Türkei lässt historisch wertvolle Synagoge verfallen

Einsturzgefährdet: Synagoge von Çermik aus dem Jahr 1416 Foto: Pelfilm

»Es ist ein tiefer Schmerz«, sagt Memduh Demir. Das empfinde er, wenn er sich den Zustand des Gebäudes vergegenwärtige, in dessen Garten er seine Kindheit verbrachte. Fast jeden Tag habe er dort mit den Kindern des Viertels gespielt; es seien dort auch Hochzeiten gefeiert worden, erzählt der 58-Jährige.

Das Gebäude, an das sich Demir gut erinnert, weil er im Haus gegenüber geboren und aufgewachsen ist, befindet sich im Osten der Türkei. Lange Zeit interessierte sich kaum jemand dafür. Aufmerksamkeit hat dieses Gebäude erst vor Kurzem auf sich gezogen, denn es handelt sich um eine mehr als 600 Jahre alte Synagoge. Seit einigen Wochen berichten nicht nur türkische Medien über das verfallene Bauwerk, sondern es finden sich dazu auch Posts und Kommentare in sozialen Medien.

Erhalt Anlass der medialen Aufmerksamkeit ist eine Anfrage, die Semra Güzel, eine Abgeordnete der Demokratischen Volkspartei (HDP), im Januar an das türkische Parlament richtete. Die Politikerin aus der Provinz Diyarbakir fordert, dass sich das zuständige Ministerium dringend um den Erhalt des historischen Bauwerks in Ostanatolien kümmert.

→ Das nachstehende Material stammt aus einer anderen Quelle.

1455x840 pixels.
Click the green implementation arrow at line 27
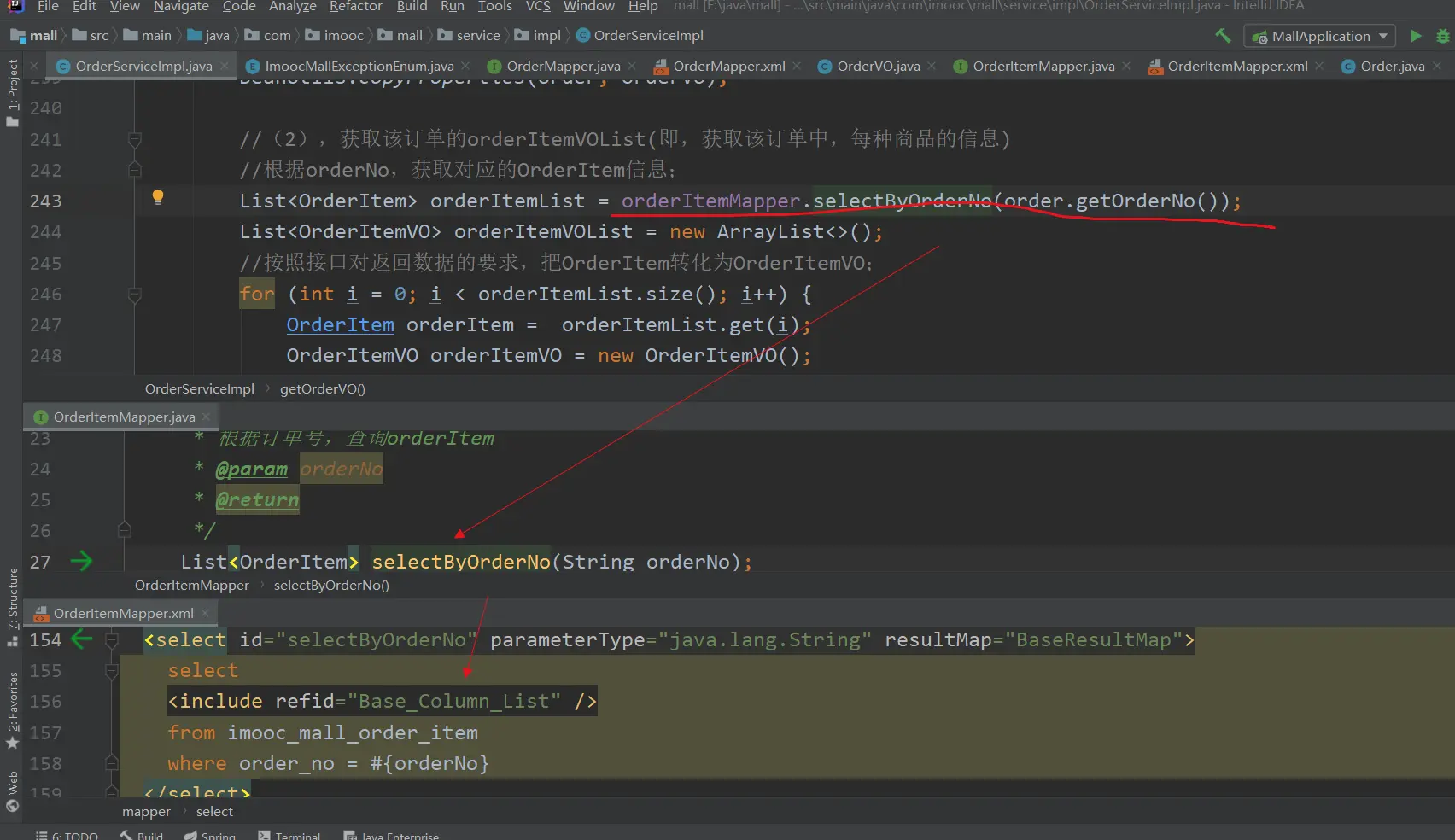pos(81,562)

Die Synagoge befindet sich in Çermik, einem Städtchen rund 90 Kilometer westlich der alten Festungsstadt Diyarbakir. »Wir wussten früher nicht, dass es eine Synagoge ist«, erzählt Memduh Demir am Telefon. Es sei immer nur von »Kirche« die Rede gewesen. Dass er in einer Straße wohnte, die Ende der 70er-Jahre von »Judengasse« zu »Kurtulus Sokak« (Straße des Sieges) umbenannt wurde, daraus habe er sich als Heranwachsender keinen Reim machen können.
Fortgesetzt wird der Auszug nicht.